**TRECHO DO DOCUMENTO:**
┌──
O diretor defende o apelo popular do dramaturgo elizabetano

MARIO VITOR SANTOS
DA REPORTAGEM LOCAL

O diretor Cacá Rosset acredita que só há um único pecado capital no teatro: a chatice. Diz que os clássicos, especialmente as peças de Shakespeare, são terreno fértil para o teatro morto, o tédio que nenhuma grande idéia justifica. Ele acaba de renovar contrato para que sua adaptação da "Comédia dos Erros", do próprio Shakespeare, com o grupo Ornitorrinco, prolongue a temporada no teatro Faap, em São Paulo, até junho do do ano que vem.
O espetáculo é um fenômeno comercial: tem a segunda maior bilheteria da cidade, atrás apenas da comédia de costumes "Trair e Coçar é Só Começar". Rosset quer que o teatro clássico se livre do pó dos séculos, mas diz que a banalização é um perigo em países sem tradição cultural.
└──
**TAREFAS A FAZER:**
A – Liste todas as pessoas citadas pelo nome no texto sobre Cacá Rosset.
B – Reproduza sem mudanças a parte do texto sobre Cacá Rosset que vai de "O diretor defende" até "sem tradição cultural.", incluindo essas palavras.

**TRECHO DOS DADOS:**
┌──
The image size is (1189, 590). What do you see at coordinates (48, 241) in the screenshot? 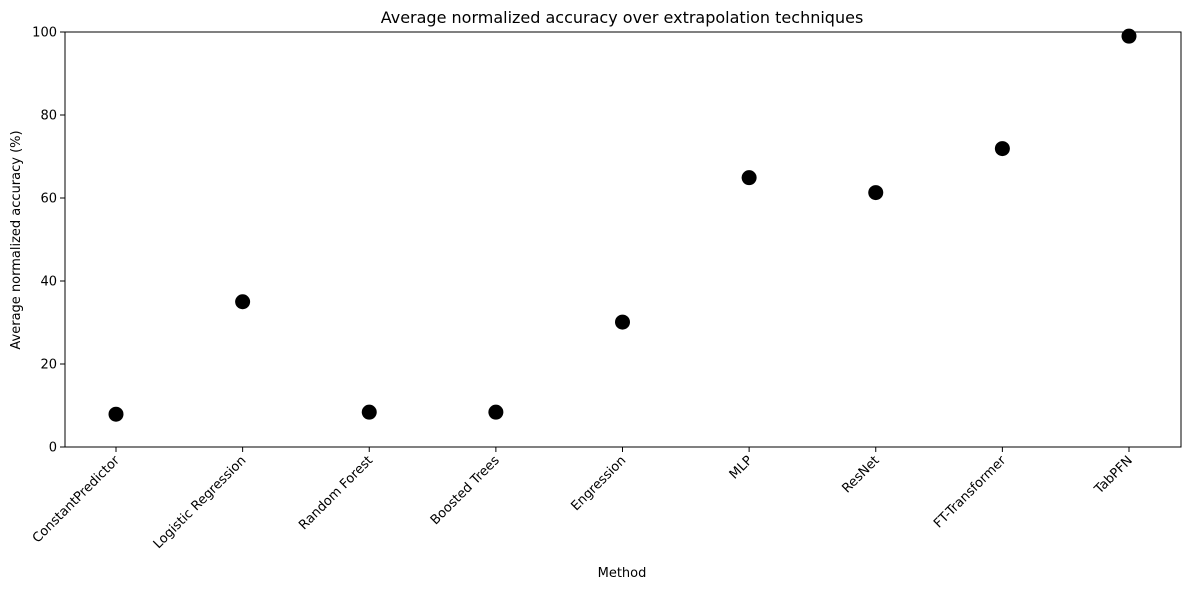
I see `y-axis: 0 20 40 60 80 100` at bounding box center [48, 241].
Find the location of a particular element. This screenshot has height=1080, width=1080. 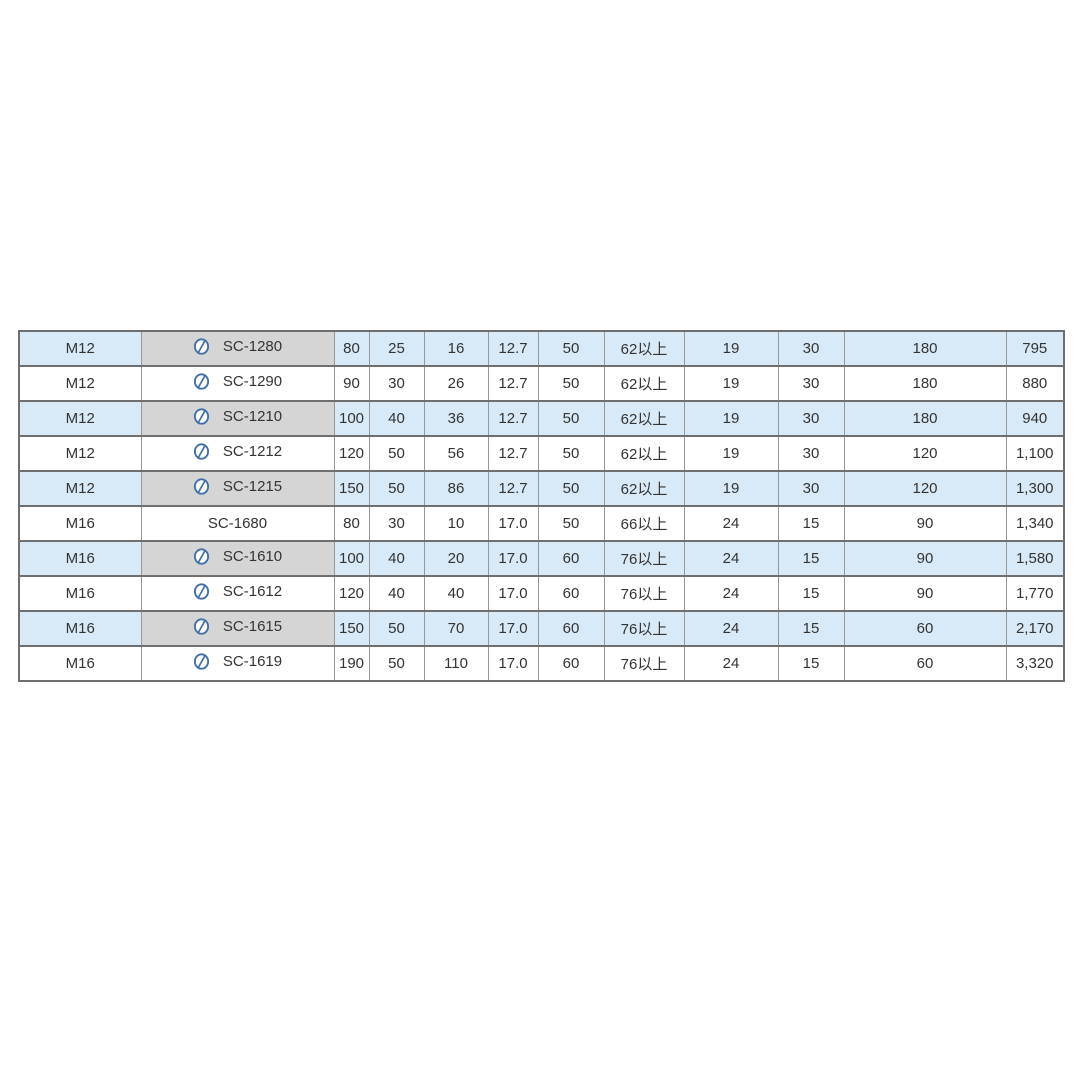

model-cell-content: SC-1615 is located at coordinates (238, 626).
└──
**RESPOSTAS:**
A – Mario Vitor Santos, Cacá Rosset, Shakespeare

B –
O diretor defende o apelo popular do dramaturgo elizabetano

MARIO VITOR SANTOS
DA REPORTAGEM LOCAL

O diretor Cacá Rosset acredita que só há um único pecado capital no teatro: a chatice. Diz que os clássicos, especialmente as peças de Shakespeare, são terreno fértil para o teatro morto, o tédio que nenhuma grande idéia justifica. Ele acaba de renovar contrato para que sua adaptação da "Comédia dos Erros", do próprio Shakespeare, com o grupo Ornitorrinco, prolongue a temporada no teatro Faap, em São Paulo, até junho do do ano que vem.
O espetáculo é um fenômeno comercial: tem a segunda maior bilheteria da cidade, atrás apenas da comédia de costumes "Trair e Coçar é Só Começar". Rosset quer que o teatro clássico se livre do pó dos séculos, mas diz que a banalização é um perigo em países sem tradição cultural.